ACTIVITY:
Pull out every line below that holds the word "pixels".

Stored items
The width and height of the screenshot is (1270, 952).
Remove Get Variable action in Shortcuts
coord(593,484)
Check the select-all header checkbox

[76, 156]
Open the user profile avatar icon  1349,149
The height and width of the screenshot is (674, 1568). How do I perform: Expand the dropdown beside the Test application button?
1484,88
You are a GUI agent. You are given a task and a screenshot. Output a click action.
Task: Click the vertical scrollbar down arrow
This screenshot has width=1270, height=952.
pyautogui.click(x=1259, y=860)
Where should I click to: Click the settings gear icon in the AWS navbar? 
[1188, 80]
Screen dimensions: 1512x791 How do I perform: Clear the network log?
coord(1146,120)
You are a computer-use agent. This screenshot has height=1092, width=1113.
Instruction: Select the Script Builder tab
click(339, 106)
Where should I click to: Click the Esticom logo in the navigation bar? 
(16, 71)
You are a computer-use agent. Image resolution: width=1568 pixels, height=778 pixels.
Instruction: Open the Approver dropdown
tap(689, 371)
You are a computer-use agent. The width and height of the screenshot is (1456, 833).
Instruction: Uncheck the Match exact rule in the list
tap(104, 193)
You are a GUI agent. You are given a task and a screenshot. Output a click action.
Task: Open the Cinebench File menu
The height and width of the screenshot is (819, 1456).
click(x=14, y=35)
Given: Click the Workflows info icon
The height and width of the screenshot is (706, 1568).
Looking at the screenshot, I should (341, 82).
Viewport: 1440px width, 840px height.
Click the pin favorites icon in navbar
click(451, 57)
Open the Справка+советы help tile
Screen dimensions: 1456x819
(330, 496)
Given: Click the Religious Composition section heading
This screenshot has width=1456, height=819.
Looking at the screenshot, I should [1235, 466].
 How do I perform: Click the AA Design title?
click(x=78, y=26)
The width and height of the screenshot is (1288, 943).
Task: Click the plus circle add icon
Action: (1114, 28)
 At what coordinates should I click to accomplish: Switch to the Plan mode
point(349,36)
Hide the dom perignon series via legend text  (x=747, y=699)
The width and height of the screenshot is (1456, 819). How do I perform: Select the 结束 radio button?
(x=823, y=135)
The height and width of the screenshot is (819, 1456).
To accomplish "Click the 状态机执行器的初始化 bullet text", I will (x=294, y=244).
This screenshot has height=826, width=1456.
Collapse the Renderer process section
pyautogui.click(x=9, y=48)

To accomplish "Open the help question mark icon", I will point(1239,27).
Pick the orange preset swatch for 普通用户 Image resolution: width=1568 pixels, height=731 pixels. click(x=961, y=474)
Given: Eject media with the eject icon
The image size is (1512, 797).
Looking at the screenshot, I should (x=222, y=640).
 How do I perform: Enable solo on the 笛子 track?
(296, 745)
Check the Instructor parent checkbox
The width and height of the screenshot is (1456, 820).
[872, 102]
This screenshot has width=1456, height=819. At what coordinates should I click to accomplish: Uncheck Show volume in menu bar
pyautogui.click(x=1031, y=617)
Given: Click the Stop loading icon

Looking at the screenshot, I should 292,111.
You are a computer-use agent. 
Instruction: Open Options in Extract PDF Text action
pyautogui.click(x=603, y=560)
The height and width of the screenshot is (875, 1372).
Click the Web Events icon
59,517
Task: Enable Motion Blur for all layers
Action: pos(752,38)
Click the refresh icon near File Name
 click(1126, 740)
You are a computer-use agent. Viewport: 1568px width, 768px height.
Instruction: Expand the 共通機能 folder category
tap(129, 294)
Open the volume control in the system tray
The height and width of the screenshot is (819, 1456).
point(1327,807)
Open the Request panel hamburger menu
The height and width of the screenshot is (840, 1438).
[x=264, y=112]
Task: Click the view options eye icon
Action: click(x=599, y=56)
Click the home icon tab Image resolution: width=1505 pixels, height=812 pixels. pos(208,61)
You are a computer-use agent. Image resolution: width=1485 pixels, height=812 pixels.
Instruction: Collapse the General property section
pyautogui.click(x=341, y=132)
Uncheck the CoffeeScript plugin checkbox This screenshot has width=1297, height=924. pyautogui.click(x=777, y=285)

ANSWER TO THE EXERCISE:
You are a computer-use agent. Image resolution: width=1568 pixels, height=778 pixels.
Pick the orange preset swatch for 普通用户 Image resolution: width=1568 pixels, height=731 pixels. click(x=961, y=474)
Click the home icon tab Image resolution: width=1505 pixels, height=812 pixels. pos(208,61)
You are a computer-use agent. Image resolution: width=1485 pixels, height=812 pixels.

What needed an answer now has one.